Aus dem Französischen von Nys Barbara Eggert. Mit einem Nachwort von Heinz Hug. Aus allen Landesteilen des östlichen Madagaskars werden die Menschen des Stammes herbeiströmen, um an der Zeremonie teilzunehmen. Sie werden ihre Könige feiern, ihre Ahnen, ihre Geschichte. Ranja soll das alles filmen, sogar die Szenen, in denen die Ahnen von auserwählten Lebenden Besitz ergreifen. Eine Sensation! Ranja soll der Erste sein, dem dieses Recht zugestanden wird. Er reist in die Provinz, lernt eine öde Gegend kennen, hört von den Nöten ihrer Bewohner, von der Landflucht der jungen Generation, von Hungertoten. Selbst die ehedem großen Viehherden der heiligen Zebus sind radikal dezimiert. Doch die "Macht aus den Gräbern" lenkt für kurze Zeit davon ab.

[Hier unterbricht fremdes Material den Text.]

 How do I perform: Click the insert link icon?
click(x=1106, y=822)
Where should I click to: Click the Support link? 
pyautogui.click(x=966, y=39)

Auch Ranja, der von dem Kult gebannt ist, verfällt einer jungen Frau ...
Rezensionsnotiz zu
Neue Zürcher Zeitung, 04.11.2000
Voll des Lobes für diesen - stilistisch einer Reportage ähnlichen - Roman von Michèle Rakotoson ist der Rezensent mit dem Kürzel "Hu.". Seiner Ansicht nach schafft die französischsprachige, madagassische Autorin "eine vielschichtige Auseinandersetzung" mit der politischen und kulturellen Situation auf der Insel, vor allem mit der "Instrumentalisierung der Religion". Im Zentrum der Geschichte steht Ranja, die einen Film über eine rituelle Zeremonie mit den königlichen Ahnen der Insel drehen soll. Rakotoson liefert nach Ansicht des Rezensenten ein realistisches Porträt ihrer Protagonistin, die das "Scheitern einer ganzen Generation verkörpert".